La définition des paramètres de calcul est réalisée à l’aide du logiciel Edamox. Celui-ci est constitué de neuf interfaces dans lesquelles il va falloir paramétrer les valeurs afin de lancer la simulation.

Special modules

Ce bouton permet de choisir entre un cas eau/vapeur, eau/non condensable et une option aucuns.
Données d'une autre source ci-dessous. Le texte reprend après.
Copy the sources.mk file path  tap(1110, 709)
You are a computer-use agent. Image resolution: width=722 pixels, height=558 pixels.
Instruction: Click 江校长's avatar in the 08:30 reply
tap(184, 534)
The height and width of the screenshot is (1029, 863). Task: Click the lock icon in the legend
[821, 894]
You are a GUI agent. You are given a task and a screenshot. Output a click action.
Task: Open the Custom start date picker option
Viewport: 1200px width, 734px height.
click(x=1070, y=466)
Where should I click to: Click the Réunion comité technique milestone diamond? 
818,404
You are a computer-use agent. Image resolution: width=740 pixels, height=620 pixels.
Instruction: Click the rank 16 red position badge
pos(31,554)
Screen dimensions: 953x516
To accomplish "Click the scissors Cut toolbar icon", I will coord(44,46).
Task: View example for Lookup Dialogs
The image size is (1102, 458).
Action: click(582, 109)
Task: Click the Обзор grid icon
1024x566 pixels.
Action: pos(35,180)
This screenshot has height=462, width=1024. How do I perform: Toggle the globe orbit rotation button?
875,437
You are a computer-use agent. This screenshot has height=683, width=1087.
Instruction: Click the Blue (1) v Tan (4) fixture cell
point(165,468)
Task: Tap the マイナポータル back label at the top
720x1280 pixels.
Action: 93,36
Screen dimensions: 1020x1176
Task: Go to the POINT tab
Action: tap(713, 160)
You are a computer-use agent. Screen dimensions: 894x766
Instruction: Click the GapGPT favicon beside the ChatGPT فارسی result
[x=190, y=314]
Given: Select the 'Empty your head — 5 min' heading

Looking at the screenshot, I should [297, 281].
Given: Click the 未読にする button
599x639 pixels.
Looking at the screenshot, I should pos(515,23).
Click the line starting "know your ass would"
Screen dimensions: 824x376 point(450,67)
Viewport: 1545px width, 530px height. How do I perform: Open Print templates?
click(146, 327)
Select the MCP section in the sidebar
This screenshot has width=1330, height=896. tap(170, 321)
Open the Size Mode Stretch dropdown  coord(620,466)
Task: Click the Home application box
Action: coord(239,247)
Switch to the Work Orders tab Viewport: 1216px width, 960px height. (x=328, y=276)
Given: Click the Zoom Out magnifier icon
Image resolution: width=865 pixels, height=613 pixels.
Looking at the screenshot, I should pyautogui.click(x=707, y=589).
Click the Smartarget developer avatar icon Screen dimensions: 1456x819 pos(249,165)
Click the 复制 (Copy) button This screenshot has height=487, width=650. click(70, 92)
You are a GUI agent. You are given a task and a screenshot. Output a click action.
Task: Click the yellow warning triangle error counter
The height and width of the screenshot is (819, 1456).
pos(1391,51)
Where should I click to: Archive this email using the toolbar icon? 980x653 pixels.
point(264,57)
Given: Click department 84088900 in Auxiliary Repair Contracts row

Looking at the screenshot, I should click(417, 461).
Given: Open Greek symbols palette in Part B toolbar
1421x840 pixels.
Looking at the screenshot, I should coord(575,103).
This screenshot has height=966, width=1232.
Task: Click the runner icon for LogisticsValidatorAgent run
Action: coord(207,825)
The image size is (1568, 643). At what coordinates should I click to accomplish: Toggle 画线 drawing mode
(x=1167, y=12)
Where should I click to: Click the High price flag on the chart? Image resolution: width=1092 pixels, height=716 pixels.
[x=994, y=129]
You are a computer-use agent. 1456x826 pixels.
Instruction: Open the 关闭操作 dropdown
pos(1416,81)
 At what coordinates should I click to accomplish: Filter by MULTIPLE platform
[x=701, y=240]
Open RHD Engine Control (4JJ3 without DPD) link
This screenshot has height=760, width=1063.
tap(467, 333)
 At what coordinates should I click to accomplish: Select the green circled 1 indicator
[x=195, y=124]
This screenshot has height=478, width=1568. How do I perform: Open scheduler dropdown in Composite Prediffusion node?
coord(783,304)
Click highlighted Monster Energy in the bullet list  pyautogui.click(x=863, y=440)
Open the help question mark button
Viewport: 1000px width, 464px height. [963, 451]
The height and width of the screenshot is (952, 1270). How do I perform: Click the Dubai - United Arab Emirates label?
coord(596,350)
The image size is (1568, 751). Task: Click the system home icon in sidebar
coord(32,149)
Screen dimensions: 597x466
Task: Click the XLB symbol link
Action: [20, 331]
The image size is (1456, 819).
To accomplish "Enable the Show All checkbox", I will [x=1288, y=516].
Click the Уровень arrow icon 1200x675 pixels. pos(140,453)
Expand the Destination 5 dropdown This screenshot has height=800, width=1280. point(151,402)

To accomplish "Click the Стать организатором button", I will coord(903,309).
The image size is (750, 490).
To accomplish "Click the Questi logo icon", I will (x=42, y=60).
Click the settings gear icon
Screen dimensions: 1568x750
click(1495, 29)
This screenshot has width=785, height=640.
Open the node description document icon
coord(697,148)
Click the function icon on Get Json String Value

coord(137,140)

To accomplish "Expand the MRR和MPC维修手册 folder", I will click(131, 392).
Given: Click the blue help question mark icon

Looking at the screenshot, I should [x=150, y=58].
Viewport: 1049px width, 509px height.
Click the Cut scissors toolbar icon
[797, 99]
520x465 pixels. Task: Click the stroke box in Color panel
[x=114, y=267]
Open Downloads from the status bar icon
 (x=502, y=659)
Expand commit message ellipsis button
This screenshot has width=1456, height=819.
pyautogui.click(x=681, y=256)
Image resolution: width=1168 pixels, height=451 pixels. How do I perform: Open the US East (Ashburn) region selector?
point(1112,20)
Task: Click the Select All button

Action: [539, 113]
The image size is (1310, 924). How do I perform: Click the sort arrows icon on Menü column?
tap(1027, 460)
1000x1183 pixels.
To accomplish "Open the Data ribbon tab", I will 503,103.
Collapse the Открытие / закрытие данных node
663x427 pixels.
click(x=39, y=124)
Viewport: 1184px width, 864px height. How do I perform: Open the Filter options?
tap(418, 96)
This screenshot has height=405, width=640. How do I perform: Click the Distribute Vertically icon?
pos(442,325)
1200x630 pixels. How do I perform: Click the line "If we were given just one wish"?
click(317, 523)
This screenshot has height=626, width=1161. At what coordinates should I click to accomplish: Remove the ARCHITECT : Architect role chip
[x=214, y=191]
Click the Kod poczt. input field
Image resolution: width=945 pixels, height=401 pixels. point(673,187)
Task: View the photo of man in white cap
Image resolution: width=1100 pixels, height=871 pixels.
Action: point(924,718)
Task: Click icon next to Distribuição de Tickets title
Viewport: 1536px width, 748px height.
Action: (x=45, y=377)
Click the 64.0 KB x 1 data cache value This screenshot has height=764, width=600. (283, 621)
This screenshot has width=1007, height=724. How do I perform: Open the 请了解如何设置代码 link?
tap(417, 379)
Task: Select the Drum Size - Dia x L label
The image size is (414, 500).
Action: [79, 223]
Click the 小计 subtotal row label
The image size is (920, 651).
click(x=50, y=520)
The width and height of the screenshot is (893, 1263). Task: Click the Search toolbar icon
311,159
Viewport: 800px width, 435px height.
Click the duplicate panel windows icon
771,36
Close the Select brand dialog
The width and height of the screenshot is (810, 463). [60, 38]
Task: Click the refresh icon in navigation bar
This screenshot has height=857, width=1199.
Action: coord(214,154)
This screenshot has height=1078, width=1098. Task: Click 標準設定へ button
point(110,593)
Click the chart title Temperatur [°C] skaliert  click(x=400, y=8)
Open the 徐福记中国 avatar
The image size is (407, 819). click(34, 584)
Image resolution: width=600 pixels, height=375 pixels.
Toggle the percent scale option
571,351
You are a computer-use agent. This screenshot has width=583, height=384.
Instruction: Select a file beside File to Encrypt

C’est la dernière qui sera cochée puisque pour le moment il n’y a pas formation de vapeur.

Fluid and flow properties

Dans cette rubrique nous définissons le nombre de phase à 1, l’eau liquide, puis remplissons ses caractéristiques comme vues précédemment, à savoir, sa masse volumique, sa viscosité dynamique (en Pa.s),… Par défaut un diamètre des particules est fixé à 0,003 mètres. Cette valeur n’est pas prise en compte dans l’algorithme puisque l’on ne travaille pas avec des particules mais avec de l’eau liquide dans laquelle on ne définit pas la taille des molécules d’eau. Cette valeur aura du sens lorsque l’on voudra définir des bulles de gaz en entrée par exemple. Le coefficient d’élasticité est également propre aux particules donc il n’intervient pas et sa valeur sera celle par défaut.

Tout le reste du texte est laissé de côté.